Ну, тут, конечно, мы и расслабились! Не спеша выпили, закусили, быстро побросали аппаратуру в автобус и снова вернулись, чтобы с собой еще чего прихватить. С сумкой в часть не пойдешь – могут и тормознуть на КПП, а только то, что на себе унести сможешь. Многие стали по карманам котлеты да курей рассовывать, а я подумал – всего не унесешь, но главное – это выпивка, чтобы друзей угостить. Некоторые одновзводники уже и вкус спиртного забывать стали, а кормили в учебке и так неплохо. Две бутылки коньяка в рукава шинели засунул, чтобы уж точно не нашли в случае шмона, а пару бутылок водки по карманам – отберут не так жалко. Но обошлось – сержанты в два часа ночи мирно спали, а солдат солдата не обидит.

Пришел я в казарму, хоть и немного навеселе, но понимаю, что все должно быть тихо, без суеты, чтобы дежурный по части не заметил, и сержанты не проснулись. Первым начал потихоньку будить своего лучшего друга Серегу Ковалева, самого старшего и авторитетного из нас, который в отличие от всех умудрился в учебке ефрейторские лычки получить.

– Что случилось? – не открывая глаз, недовольно поинтересовался он.

А мне поприкалываться захотелось. Это здесь бойцы воротнички вечером не спеша пришивают и бреются, а в учебке часто не успевают и делают это ночью.

– Ты подшился? – спрашиваю.

– Да. Дай поспать!

– А побрился?

– Побрился. Отстань!

И тут я достаю две бутылки водки из карманов и тихо ими так звякаю у него над ухом. Серегу аж подкинуло.

– Откуда?

– От верблюда! Пить будешь?

– Кто ж откажется?!

– Тогда тихонько одевайся и наших буди.

Минут через пять собрались на совет бывшие студенты.

– Где пить будем? В казарме точно спалимся, а по части шастать в поисках укромного места и вовсе опасно.

– Может, в туалете?

– С ума сошел? Еще я среди толчков не пил!

(Туалет располагался на улице).

– В курилке и за казармой точно не получится – фонари везде.

– Да, похоже, и вправду в туалете придется…

– Ну, в туалете, так в туалете… Только выходить по одному, а то подозрительно будет.

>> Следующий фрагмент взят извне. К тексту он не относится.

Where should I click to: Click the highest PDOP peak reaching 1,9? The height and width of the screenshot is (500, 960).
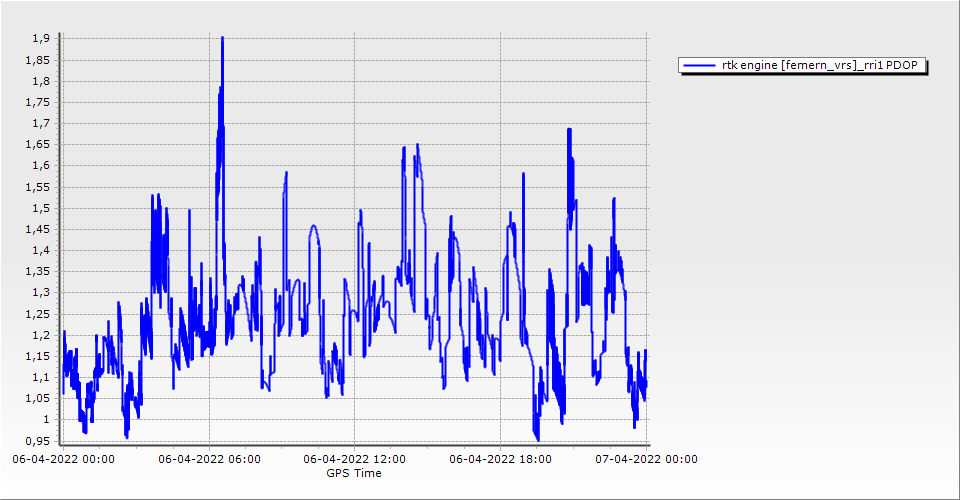pos(222,39)
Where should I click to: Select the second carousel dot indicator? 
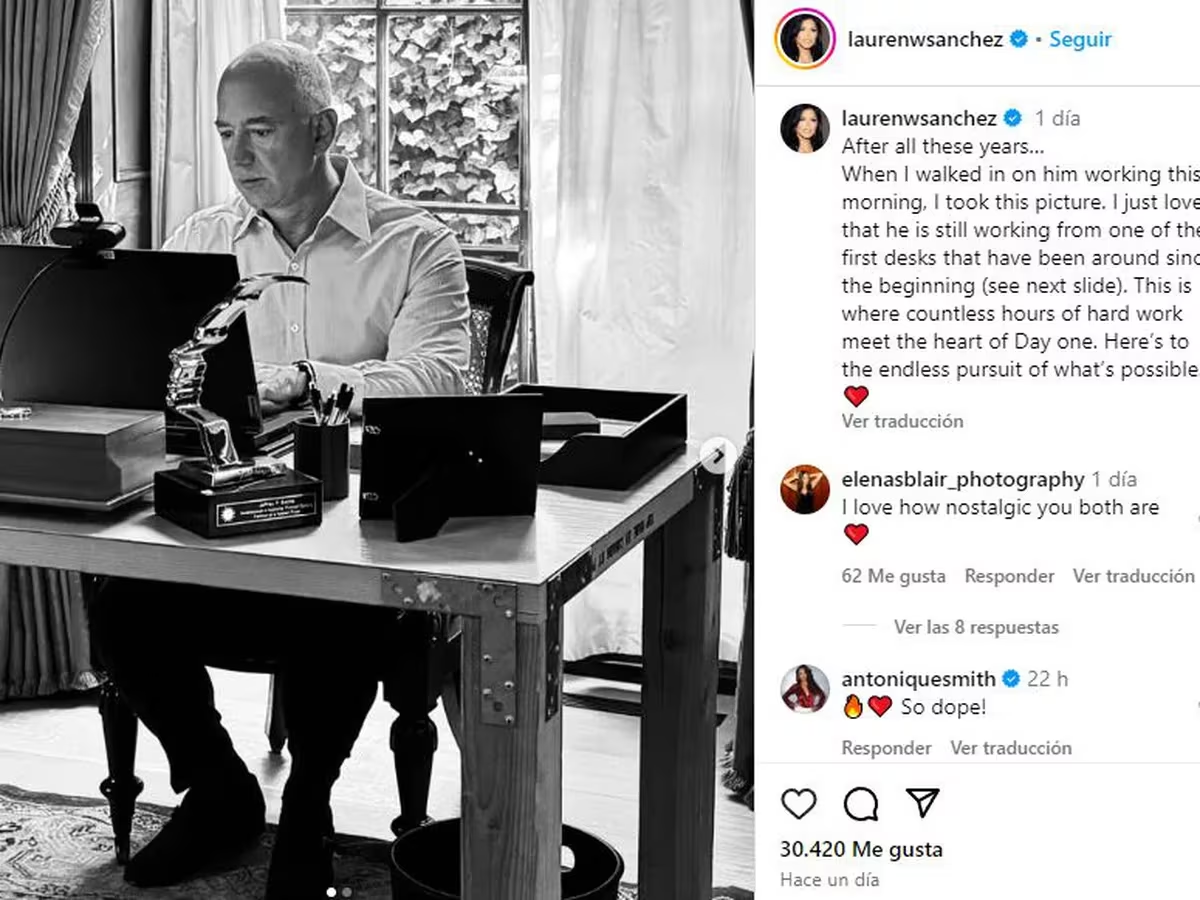[347, 892]
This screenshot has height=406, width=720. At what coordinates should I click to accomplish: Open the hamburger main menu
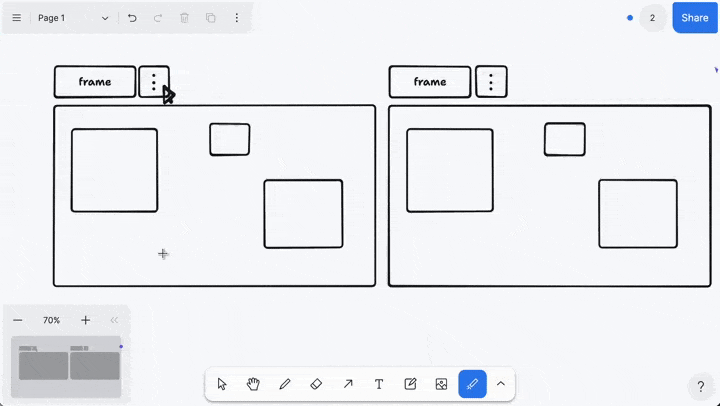click(x=17, y=18)
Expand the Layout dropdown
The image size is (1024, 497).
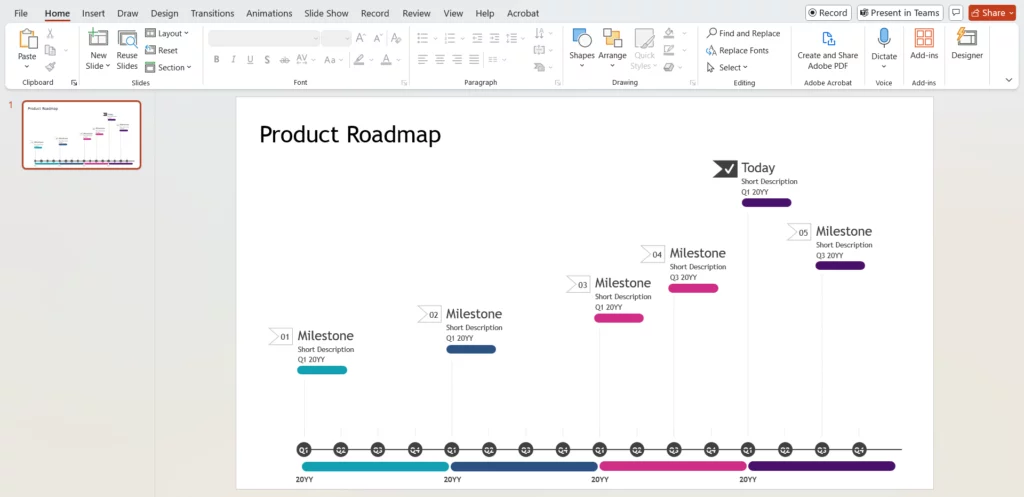169,33
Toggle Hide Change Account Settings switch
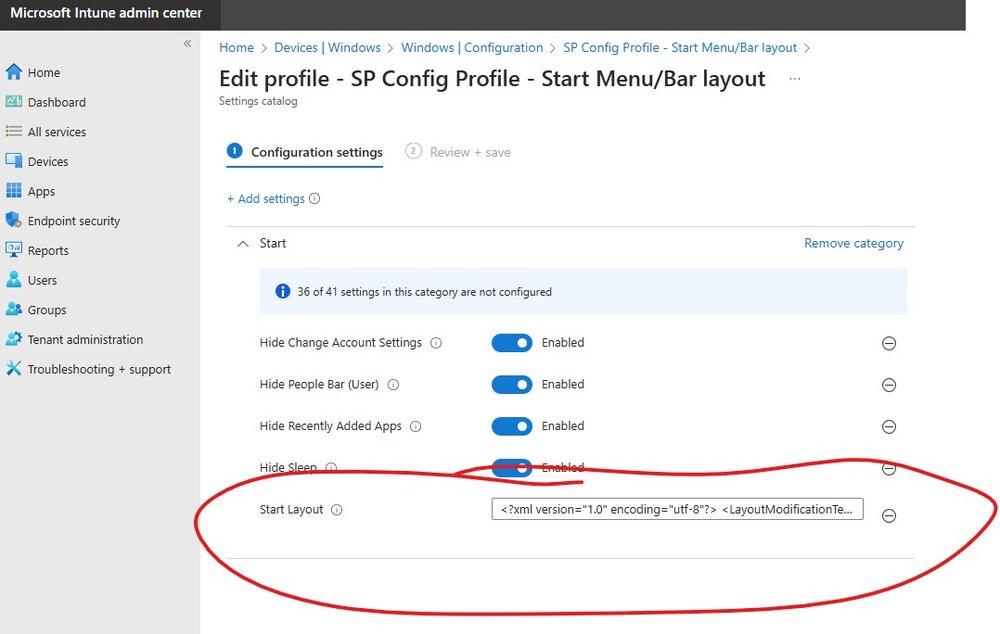The width and height of the screenshot is (1000, 634). [x=511, y=343]
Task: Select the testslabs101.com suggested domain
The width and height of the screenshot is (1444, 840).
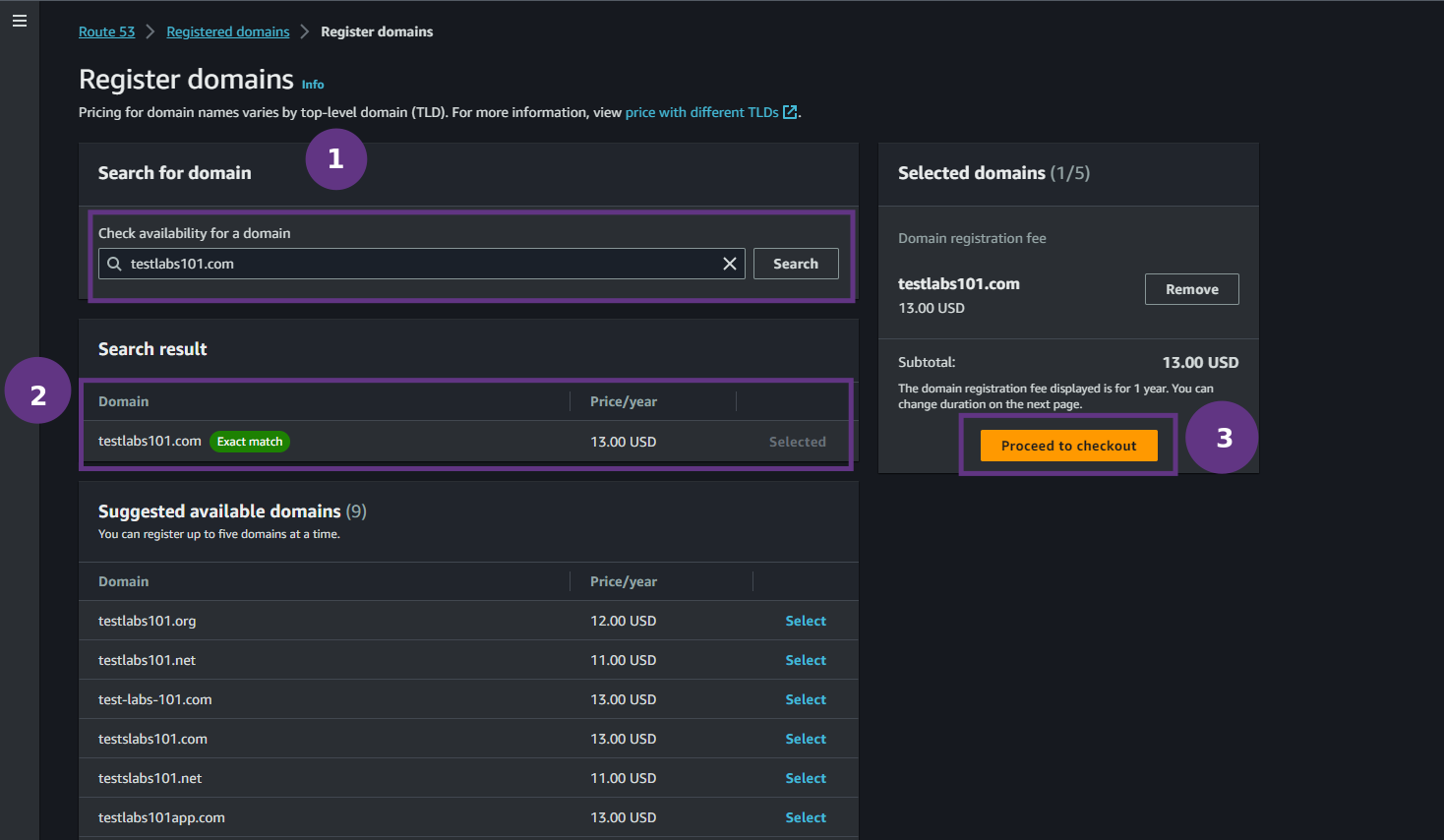Action: click(x=806, y=739)
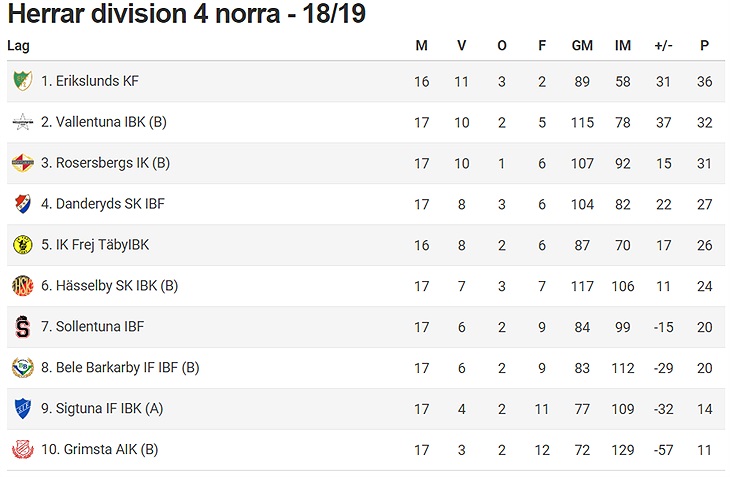Viewport: 730px width, 477px height.
Task: Click the Bele Barkarby IF team crest
Action: (22, 368)
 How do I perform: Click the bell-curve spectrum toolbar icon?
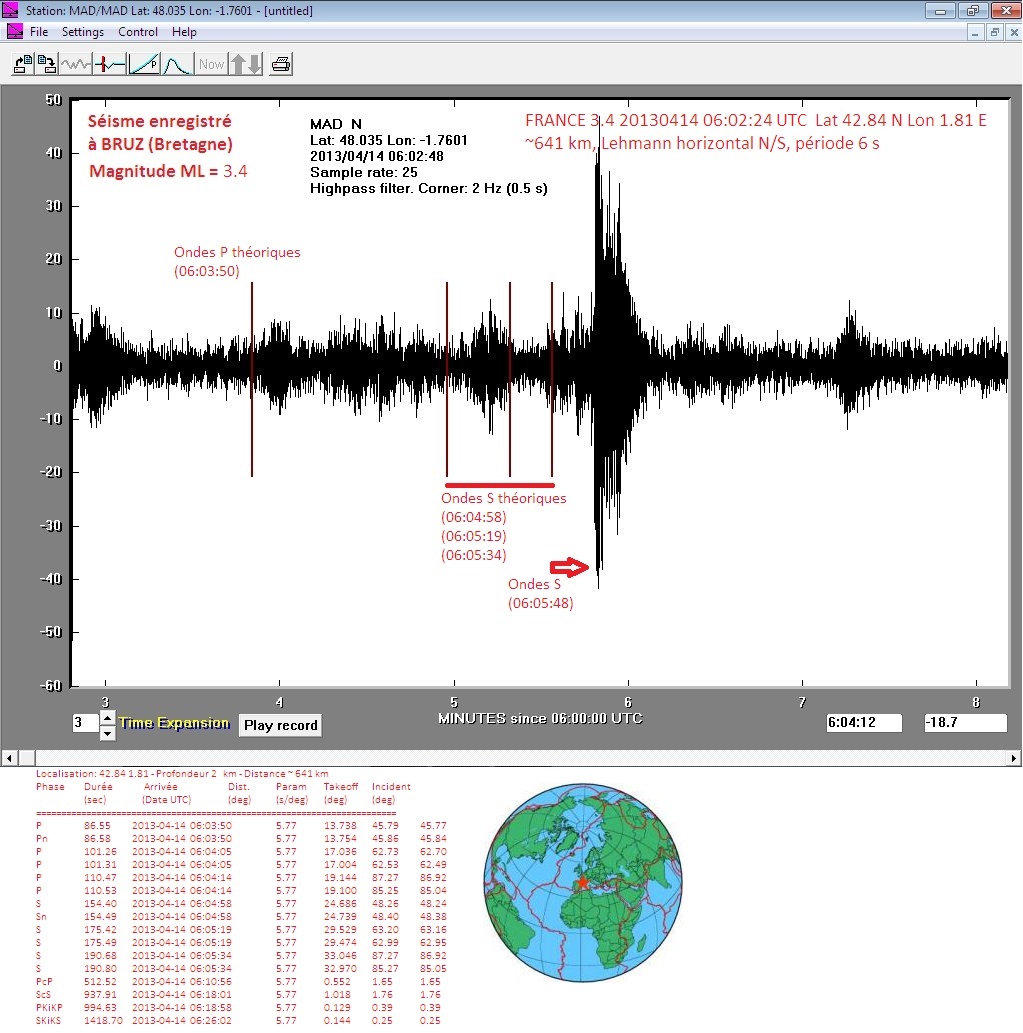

И кружки свои не забывайте.

Минут через пятнадцать собрались все восемь бойцов с высшим образованием – «малолеток» развращать не стали, да и спиртного на такую ораву не напасешься.

– Есть и водка, и коньяк, кто что желает.

– Ух ты!

– По мне хоть барматуха, лишь бы вставило!

– Наливай, что под руку попадется!

Когда кружки были слегка наполнены, вопрос встал и о закуске.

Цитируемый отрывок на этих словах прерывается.